ISLAMABAD – The federal government is expected to increase its dependence on indirect taxes in the upcoming fiscal year 2025-26, with a proposed target of Rs9,732 billion. This marks a significant jump of Rs1,337 billion compared to the revised estimate for the current fiscal year.
According to official documents, indirect taxes for the outgoing year ending on June 30 were estimated at Rs8,393 billion. However, the collection may exceed this figure by around Rs594 billion, surpassing the original target of Rs7,799 billion set for 2024-25.
In comparison, the government collected Rs5,553 billion through indirect taxes in 2023-24, and Rs4,087 billion in 2022-23. This sharp rise highlights the growing role of indirect taxation in Pakistan’s revenue system, even as it sparks concerns about the burden on ordinary citizens.

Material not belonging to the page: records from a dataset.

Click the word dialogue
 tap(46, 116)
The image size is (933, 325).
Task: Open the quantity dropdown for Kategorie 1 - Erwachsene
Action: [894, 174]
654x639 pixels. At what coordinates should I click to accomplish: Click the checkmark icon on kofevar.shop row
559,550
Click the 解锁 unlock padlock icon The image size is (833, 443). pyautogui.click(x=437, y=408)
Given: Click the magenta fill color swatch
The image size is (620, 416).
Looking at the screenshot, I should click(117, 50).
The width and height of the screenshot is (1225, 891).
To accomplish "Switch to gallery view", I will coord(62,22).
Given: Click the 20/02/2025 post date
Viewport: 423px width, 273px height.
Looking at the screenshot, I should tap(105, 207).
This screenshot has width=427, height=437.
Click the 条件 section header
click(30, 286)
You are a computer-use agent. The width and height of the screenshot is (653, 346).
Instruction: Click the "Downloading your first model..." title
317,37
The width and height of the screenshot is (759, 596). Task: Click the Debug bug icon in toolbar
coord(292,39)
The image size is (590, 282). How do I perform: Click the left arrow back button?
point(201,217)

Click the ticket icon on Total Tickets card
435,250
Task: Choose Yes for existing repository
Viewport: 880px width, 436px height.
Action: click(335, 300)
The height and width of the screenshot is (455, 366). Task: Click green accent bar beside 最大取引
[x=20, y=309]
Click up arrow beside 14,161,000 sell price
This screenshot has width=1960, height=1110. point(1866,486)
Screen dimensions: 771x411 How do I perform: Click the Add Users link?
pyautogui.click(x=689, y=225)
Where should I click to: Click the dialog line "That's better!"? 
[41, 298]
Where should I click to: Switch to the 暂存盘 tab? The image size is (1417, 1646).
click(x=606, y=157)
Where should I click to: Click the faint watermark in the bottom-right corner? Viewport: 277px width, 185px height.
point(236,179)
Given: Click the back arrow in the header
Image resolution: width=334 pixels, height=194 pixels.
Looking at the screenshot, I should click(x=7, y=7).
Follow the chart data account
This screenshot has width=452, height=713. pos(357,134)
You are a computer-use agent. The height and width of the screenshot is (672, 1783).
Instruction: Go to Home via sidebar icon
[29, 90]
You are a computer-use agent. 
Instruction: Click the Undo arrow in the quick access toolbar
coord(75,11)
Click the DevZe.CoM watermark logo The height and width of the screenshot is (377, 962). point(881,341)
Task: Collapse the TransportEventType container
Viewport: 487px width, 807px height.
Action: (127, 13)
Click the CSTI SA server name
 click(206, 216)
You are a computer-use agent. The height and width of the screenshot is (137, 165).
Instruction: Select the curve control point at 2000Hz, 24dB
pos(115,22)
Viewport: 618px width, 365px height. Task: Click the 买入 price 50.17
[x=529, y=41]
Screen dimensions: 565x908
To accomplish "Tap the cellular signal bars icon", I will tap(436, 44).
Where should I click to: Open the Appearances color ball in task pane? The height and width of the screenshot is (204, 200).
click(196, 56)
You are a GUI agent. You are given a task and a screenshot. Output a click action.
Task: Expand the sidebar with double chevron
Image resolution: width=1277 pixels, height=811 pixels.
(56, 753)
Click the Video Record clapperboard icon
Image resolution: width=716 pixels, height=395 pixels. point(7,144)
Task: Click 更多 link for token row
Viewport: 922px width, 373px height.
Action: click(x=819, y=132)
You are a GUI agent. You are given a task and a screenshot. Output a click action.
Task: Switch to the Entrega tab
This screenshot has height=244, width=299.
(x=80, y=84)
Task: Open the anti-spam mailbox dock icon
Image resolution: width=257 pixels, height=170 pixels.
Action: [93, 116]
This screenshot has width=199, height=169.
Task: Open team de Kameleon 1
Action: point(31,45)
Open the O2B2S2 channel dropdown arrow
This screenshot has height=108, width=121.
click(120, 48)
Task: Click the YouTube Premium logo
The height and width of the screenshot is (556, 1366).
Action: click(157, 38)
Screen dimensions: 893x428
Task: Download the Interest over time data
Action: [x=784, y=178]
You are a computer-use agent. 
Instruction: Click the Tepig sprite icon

Indirect taxes include sales tax, customs duties, and federal excise duties. These forms of taxation are generally passed on to consumers, making everyday goods and services more expensive. As a result, experts warn that increasing indirect taxes could fuel inflation and add pressure to already struggling households.
While indirect taxation offers a quicker way for governments to raise revenue, it is often criticized for being regressive. Unlike direct taxes, which are based on income, indirect taxes apply equally to all consumers, affecting low-income groups more harshly.
As the government prepares to present the federal budget, economic experts are calling for a balanced strategy. They urge the authorities to improve direct tax collection and reduce reliance on indirect sources, to ensure fairer and more sustainable revenue generation in the long run.